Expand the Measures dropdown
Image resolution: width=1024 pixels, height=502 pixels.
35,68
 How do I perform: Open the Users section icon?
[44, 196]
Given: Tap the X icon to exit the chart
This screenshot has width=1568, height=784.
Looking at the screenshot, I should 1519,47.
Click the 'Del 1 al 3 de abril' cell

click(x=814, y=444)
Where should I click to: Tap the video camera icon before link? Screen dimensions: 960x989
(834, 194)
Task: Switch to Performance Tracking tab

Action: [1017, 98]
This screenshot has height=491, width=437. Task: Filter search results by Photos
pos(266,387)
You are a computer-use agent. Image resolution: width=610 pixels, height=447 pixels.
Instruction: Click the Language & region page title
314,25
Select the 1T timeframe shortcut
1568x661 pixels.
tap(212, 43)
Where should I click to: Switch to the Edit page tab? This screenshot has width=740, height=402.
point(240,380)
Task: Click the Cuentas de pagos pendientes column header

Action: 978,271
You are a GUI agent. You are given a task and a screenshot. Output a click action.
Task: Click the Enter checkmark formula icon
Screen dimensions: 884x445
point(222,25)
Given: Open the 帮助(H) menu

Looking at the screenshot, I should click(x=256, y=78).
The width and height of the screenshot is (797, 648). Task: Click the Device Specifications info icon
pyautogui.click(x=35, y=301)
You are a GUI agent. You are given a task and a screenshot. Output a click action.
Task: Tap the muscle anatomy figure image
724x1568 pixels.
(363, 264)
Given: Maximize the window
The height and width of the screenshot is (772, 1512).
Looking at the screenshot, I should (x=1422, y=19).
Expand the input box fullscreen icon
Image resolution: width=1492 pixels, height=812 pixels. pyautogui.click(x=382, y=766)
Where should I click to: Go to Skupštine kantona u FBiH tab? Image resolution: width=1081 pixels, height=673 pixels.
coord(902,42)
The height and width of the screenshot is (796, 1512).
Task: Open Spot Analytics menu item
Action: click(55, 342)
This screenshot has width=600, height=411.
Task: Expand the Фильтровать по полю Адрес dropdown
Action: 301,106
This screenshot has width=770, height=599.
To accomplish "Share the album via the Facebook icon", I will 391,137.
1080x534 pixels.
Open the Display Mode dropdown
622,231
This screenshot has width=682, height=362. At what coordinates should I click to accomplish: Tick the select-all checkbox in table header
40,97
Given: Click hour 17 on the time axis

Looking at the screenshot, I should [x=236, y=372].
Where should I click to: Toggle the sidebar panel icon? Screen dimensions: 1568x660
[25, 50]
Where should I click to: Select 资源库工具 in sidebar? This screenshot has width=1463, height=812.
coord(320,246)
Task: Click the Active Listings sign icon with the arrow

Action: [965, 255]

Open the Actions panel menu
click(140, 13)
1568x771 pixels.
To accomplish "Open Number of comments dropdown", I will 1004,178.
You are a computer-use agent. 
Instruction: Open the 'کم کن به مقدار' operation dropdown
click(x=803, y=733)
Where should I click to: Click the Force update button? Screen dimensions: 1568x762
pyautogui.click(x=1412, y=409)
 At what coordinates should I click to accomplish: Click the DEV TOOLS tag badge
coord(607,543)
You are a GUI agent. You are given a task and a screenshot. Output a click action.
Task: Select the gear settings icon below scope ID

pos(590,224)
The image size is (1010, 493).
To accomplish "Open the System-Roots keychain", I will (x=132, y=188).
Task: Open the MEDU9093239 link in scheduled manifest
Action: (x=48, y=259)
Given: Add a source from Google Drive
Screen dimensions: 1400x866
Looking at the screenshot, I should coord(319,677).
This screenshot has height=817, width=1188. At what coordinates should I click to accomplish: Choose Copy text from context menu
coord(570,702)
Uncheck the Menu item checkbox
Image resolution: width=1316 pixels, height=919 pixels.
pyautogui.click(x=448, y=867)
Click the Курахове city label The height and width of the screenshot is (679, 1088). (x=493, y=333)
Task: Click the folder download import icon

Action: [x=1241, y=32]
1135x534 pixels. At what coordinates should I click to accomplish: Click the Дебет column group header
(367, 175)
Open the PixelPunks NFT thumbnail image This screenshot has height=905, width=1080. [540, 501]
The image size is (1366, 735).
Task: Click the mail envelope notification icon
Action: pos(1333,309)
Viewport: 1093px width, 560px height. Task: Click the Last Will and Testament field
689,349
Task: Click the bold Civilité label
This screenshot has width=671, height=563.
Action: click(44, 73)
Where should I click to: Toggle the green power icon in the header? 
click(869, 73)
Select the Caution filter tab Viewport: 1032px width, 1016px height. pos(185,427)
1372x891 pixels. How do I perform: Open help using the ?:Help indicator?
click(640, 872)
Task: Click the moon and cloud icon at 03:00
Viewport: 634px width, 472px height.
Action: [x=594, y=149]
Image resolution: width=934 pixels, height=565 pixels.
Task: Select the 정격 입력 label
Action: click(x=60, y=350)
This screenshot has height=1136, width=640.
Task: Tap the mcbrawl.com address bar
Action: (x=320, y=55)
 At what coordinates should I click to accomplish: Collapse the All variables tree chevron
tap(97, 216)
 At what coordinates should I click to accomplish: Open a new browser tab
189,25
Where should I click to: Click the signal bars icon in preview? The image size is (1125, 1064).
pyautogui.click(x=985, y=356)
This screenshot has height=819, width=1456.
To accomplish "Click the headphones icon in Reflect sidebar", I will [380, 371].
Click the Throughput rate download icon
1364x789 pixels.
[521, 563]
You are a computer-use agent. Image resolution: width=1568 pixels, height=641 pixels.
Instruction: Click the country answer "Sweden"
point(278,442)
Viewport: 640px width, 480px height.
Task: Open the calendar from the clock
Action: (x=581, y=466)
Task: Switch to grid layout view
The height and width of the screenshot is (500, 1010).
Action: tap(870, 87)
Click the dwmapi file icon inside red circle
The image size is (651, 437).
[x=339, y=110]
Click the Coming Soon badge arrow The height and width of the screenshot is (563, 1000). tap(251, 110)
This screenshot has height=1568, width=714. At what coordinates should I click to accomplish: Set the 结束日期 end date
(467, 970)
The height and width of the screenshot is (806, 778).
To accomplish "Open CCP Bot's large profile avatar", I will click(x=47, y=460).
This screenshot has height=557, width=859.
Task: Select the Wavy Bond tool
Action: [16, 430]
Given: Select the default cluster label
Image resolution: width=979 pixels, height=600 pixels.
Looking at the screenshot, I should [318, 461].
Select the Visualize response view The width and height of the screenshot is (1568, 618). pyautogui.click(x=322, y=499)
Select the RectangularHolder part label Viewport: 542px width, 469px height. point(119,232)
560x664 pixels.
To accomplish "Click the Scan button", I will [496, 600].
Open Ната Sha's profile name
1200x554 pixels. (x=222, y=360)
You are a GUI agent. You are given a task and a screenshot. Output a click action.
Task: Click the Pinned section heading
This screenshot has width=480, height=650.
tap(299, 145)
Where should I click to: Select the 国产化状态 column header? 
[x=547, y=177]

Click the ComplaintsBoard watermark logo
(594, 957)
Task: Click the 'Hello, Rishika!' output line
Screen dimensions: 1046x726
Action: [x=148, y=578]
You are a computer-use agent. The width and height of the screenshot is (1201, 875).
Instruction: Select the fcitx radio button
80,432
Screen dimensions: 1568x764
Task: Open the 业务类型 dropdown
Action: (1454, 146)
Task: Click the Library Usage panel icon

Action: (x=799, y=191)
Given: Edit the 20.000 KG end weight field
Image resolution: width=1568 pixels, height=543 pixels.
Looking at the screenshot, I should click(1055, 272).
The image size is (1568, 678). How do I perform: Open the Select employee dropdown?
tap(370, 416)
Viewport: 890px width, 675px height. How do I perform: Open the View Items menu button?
───
Recast the records from the line with "This screenshot has height=819, width=1456." up to and including the line with "Looking at the screenshot, I should [318, 461]." as a JSON list of strings, one string per line, omitting blank lines.

[
  "This screenshot has height=819, width=1456.",
  "To accomplish \"Click the headphones icon in Reflect sidebar\", I will [380, 371].",
  "Click the Throughput rate download icon",
  "1364x789 pixels.",
  "[521, 563]",
  "You are a computer-use agent. Image resolution: width=1568 pixels, height=641 pixels.",
  "Instruction: Click the country answer \"Sweden\"",
  "point(278,442)",
  "Viewport: 640px width, 480px height.",
  "Task: Open the calendar from the clock",
  "Action: (x=581, y=466)",
  "Task: Switch to grid layout view",
  "The height and width of the screenshot is (500, 1010).",
  "Action: tap(870, 87)",
  "Click the dwmapi file icon inside red circle",
  "The image size is (651, 437).",
  "[x=339, y=110]",
  "Click the Coming Soon badge arrow The height and width of the screenshot is (563, 1000). tap(251, 110)",
  "This screenshot has height=1568, width=714. At what coordinates should I click to accomplish: Set the 结束日期 end date",
  "(467, 970)",
  "The height and width of the screenshot is (806, 778).",
  "To accomplish \"Open CCP Bot's large profile avatar\", I will click(x=47, y=460).",
  "This screenshot has height=557, width=859.",
  "Task: Select the Wavy Bond tool",
  "Action: [16, 430]",
  "Given: Select the default cluster label",
  "Image resolution: width=979 pixels, height=600 pixels.",
  "Looking at the screenshot, I should [318, 461]."
]